## Text segment
----
Healthy Farm Bill
14 Feb, 2011
You’ve no doubt heard of the Farm Bill—an enormous piece of legislation, enacted every five years or so, that is the primary agriculture and food policy tool of the federal government. It funds agriculture and many other programs that fall under the U.S. Department of Agriculture (USDA)—and also affects the health of every American who eats.
Whether or not it was the intention of its authors, the Farm Bill has been subsidizing a food system that is factually making Americans unhealthy—both from the foods produced and from the methods of crop and meat production. Now a group of concerned professionals and activists have put together a Charter for a Healthy Farm Bill—a proposal that is asking legislators to make changes to the Farm Bill that provide for a sustainable, healthy food system.
“The charter is based on a broad set of principles for the food system that concern how to make the food system healthier and more sustainable,” David Wallinga, MD, of the Institute for Agriculture and Trade Policy, told Organic Connections. “Those principles were released by four major membership groups: the American Public Health Association, the American Dietetic Association, the American Planning Association and the American Nurses Association. The charter basically picks those health-based principles and says that if we’re going to spend roughly $60 billion a year over the next five years on a new Farm Bill, then it should be promoting that kind of a food system.”
----
## Dataset entries
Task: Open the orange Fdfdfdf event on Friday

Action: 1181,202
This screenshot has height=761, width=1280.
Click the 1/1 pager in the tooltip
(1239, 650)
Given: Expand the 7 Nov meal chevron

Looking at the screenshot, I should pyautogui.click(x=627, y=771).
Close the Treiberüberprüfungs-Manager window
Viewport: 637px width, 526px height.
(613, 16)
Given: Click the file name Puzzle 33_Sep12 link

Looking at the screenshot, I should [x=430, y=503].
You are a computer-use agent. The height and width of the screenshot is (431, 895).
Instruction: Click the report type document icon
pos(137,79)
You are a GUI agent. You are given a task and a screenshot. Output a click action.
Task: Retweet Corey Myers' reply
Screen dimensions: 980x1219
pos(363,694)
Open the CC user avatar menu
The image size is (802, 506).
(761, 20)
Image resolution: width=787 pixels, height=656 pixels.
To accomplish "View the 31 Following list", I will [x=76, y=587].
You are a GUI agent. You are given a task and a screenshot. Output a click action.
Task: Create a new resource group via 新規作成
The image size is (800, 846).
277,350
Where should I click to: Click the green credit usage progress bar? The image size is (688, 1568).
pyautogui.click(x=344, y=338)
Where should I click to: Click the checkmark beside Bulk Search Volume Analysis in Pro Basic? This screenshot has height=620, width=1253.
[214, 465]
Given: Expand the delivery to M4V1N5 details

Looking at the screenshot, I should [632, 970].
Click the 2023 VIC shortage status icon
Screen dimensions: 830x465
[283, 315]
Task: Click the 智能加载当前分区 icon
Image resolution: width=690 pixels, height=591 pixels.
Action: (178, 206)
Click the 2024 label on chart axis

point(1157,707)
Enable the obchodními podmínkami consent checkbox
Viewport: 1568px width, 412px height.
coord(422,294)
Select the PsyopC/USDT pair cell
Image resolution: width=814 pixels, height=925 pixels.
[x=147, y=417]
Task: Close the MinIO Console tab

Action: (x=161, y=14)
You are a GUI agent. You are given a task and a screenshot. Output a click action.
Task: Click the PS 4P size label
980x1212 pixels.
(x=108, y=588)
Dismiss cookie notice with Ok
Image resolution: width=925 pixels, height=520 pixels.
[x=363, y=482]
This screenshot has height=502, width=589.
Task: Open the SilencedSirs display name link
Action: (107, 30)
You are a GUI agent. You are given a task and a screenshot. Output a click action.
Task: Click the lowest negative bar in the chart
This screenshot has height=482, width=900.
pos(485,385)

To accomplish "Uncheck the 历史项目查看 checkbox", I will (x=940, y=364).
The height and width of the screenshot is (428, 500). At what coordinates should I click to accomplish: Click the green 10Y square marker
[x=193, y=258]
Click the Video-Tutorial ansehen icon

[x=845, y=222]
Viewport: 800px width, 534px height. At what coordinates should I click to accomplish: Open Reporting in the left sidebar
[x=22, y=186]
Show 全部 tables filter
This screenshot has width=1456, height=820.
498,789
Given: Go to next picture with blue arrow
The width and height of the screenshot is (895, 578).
----
Retype a passage of the Farm Bill article word for word, beginning at the words "Whether or not" and stopping after "healthy food system.". The records were drawn from a different source than the text.

Whether or not it was the intention of its authors, the Farm Bill has been subsidizing a food system that is factually making Americans unhealthy—both from the foods produced and from the methods of crop and meat production. Now a group of concerned professionals and activists have put together a Charter for a Healthy Farm Bill—a proposal that is asking legislators to make changes to the Farm Bill that provide for a sustainable, healthy food system.